From the material beneath, pull every line with the word "computer".

→ **Data to examine**:
········
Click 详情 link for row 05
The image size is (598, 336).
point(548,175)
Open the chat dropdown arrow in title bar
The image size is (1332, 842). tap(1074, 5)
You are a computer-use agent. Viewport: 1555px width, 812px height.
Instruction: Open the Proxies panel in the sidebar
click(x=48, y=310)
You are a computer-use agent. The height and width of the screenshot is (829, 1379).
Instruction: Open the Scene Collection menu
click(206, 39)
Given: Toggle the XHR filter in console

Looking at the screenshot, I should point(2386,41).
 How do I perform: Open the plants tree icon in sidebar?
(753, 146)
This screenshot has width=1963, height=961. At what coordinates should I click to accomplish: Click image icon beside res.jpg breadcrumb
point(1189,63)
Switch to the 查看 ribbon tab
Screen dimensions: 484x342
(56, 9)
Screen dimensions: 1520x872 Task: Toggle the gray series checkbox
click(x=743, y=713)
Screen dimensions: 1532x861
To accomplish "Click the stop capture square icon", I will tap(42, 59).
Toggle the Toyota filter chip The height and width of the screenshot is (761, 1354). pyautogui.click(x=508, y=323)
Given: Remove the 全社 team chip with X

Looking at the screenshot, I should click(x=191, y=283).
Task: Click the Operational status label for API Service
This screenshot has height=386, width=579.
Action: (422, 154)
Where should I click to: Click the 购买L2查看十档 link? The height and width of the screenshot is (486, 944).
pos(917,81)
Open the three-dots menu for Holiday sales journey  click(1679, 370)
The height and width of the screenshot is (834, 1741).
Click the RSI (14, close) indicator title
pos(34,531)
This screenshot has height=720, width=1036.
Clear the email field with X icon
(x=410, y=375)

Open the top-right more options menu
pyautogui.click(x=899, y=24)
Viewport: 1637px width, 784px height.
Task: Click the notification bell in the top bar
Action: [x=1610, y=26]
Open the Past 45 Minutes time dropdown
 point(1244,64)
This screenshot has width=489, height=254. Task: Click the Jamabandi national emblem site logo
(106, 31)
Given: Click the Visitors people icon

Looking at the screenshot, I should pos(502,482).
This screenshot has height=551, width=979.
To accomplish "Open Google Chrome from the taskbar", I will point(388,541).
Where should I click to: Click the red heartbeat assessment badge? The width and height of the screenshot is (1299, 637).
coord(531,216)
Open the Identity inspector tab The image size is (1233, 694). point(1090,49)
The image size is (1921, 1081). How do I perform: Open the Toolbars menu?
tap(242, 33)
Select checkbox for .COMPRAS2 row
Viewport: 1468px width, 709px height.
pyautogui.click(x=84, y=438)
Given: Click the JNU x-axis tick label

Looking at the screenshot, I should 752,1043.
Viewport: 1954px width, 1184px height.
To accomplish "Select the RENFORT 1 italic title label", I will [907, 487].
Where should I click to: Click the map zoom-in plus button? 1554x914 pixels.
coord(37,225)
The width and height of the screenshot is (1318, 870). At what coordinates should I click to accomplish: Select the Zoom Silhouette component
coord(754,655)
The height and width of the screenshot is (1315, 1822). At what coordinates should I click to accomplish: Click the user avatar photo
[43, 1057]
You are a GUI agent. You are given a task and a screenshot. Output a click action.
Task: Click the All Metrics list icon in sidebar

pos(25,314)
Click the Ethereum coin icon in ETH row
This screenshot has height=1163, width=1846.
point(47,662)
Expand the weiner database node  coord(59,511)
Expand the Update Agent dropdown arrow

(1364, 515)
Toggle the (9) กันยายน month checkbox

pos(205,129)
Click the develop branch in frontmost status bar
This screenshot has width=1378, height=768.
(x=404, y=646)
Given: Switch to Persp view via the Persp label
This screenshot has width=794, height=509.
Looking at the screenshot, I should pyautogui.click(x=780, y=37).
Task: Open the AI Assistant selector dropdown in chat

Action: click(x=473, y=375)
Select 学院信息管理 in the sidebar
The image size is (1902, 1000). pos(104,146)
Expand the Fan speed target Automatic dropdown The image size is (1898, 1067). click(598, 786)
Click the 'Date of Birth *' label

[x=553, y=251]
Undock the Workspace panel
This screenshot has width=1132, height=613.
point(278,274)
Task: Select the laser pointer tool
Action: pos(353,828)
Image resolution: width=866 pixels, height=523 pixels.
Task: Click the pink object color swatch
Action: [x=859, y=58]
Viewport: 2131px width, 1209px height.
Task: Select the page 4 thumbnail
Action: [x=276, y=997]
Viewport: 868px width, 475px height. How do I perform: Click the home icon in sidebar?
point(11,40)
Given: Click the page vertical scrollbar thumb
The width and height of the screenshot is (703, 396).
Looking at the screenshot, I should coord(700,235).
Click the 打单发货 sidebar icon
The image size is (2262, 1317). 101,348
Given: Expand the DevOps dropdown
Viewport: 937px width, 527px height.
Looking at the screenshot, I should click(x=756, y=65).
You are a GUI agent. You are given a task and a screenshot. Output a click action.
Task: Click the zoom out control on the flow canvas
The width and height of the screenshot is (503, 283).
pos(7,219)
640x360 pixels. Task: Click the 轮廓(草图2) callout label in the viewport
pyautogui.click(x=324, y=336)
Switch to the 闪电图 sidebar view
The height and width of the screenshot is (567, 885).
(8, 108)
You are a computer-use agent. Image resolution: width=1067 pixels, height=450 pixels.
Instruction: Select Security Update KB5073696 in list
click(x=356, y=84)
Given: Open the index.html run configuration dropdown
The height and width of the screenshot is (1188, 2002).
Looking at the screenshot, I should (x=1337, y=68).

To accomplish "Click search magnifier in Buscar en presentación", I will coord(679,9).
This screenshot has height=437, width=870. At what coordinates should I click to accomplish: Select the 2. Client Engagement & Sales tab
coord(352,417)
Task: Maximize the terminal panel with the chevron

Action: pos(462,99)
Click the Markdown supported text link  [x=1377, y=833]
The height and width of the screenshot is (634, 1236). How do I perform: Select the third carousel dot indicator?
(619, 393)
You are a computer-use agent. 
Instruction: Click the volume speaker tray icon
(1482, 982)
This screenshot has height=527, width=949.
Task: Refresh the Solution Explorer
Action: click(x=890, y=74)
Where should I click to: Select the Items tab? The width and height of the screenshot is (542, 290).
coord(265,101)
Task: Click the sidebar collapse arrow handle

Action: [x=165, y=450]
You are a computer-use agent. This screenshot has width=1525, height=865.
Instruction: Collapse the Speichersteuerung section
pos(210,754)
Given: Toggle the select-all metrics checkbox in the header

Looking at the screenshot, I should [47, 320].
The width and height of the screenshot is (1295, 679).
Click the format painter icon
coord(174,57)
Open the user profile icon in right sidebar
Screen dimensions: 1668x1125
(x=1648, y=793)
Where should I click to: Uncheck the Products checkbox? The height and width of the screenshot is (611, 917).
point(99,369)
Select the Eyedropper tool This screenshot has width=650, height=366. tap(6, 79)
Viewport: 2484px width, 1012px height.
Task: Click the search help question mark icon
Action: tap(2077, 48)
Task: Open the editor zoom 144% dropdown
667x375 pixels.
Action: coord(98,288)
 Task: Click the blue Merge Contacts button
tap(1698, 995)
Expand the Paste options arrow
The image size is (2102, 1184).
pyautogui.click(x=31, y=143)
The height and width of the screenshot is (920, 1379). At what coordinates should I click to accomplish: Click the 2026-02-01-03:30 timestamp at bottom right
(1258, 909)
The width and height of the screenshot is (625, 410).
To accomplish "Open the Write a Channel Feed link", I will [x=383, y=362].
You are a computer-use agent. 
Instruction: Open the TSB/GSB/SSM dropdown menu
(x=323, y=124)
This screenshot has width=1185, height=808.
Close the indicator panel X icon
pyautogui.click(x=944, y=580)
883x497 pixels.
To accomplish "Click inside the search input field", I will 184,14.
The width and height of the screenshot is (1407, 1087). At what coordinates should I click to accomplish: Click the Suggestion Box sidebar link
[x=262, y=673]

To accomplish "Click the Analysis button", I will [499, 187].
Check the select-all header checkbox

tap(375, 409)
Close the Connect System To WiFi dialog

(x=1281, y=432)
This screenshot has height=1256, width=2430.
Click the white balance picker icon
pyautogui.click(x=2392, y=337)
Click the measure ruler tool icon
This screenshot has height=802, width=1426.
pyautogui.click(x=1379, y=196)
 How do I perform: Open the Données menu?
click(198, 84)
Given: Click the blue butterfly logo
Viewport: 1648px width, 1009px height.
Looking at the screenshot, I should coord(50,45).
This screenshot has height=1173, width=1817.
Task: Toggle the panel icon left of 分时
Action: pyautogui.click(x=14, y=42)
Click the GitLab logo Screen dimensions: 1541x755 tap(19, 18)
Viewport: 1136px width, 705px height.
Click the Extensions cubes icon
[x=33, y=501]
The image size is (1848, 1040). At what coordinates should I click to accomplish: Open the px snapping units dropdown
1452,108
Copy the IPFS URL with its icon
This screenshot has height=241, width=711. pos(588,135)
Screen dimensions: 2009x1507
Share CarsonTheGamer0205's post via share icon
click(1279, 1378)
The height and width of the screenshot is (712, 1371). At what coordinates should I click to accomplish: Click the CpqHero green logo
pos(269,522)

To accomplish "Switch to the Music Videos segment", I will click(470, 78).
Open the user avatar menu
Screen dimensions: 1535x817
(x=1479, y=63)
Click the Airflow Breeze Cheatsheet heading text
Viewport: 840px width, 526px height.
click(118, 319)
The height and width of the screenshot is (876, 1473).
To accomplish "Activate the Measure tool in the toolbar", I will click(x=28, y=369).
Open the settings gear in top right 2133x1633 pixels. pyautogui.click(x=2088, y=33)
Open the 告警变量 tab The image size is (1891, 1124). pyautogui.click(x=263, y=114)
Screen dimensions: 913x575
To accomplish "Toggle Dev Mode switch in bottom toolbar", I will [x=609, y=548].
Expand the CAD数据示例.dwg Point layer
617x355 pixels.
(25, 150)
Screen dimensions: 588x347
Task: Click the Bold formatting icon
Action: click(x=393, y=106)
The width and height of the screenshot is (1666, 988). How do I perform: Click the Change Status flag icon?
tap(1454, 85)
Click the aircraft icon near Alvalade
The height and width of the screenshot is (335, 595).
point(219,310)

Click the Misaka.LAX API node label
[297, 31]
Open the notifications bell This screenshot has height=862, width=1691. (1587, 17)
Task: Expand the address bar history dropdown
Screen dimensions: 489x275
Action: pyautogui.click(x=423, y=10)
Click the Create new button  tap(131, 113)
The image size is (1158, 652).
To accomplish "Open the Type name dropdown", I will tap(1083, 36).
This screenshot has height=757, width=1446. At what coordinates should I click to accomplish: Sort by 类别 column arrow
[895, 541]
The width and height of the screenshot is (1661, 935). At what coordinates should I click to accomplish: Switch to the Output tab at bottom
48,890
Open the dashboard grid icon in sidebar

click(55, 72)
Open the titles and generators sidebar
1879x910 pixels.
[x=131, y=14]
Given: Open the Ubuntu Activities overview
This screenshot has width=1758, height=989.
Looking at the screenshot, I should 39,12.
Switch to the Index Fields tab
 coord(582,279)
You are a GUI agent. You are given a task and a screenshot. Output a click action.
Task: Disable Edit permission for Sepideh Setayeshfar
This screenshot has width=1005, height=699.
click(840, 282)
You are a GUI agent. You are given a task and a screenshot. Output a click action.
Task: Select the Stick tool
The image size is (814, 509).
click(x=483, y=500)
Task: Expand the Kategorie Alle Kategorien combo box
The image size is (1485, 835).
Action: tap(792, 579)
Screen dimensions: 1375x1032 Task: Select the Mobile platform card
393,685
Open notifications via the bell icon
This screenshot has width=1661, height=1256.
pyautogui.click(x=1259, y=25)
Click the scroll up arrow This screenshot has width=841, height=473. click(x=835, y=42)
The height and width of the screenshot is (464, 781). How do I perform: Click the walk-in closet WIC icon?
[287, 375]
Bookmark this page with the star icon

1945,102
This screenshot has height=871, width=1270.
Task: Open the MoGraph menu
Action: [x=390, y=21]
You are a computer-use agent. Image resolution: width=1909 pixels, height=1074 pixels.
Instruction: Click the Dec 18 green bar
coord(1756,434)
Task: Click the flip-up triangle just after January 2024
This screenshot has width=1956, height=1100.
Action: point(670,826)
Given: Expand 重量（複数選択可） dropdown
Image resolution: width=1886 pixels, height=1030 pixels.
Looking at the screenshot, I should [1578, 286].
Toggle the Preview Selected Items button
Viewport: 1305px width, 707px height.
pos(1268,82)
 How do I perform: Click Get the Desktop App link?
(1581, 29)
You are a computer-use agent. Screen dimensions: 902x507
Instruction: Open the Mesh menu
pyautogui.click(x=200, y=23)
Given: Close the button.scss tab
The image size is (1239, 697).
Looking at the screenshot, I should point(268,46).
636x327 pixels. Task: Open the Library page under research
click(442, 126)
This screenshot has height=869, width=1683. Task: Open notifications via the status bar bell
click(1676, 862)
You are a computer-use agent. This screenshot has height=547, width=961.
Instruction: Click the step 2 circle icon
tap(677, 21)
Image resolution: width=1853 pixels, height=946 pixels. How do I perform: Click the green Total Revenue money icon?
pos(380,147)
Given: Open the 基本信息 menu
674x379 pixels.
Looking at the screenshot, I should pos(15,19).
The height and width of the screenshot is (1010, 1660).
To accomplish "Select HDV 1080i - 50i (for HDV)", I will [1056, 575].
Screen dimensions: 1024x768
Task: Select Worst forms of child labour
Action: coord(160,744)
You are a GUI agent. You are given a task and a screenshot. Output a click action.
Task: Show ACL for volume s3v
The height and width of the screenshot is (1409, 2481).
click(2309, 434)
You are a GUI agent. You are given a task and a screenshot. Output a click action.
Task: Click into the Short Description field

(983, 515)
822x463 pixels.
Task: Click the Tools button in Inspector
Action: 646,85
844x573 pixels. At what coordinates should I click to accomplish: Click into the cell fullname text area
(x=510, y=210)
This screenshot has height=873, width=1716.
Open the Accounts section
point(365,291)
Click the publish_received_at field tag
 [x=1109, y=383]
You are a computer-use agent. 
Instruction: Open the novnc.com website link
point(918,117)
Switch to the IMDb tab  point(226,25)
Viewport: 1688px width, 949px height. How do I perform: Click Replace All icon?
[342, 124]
········
→ **Reply**:
You are a computer-use agent. Viewport: 1555px width, 812px height.
You are a computer-use agent. The height and width of the screenshot is (829, 1379).
You are a computer-use agent. Image resolution: width=1067 pixels, height=450 pixels.
You are a computer-use agent. 
You are a computer-use agent. This screenshot has width=1525, height=865.
You are a computer-use agent. 
You are a computer-use agent. Image resolution: width=1909 pixels, height=1074 pixels.
You are a computer-use agent. Screen dimensions: 902x507
You are a computer-use agent. This screenshot has height=547, width=961.
You are a computer-use agent. 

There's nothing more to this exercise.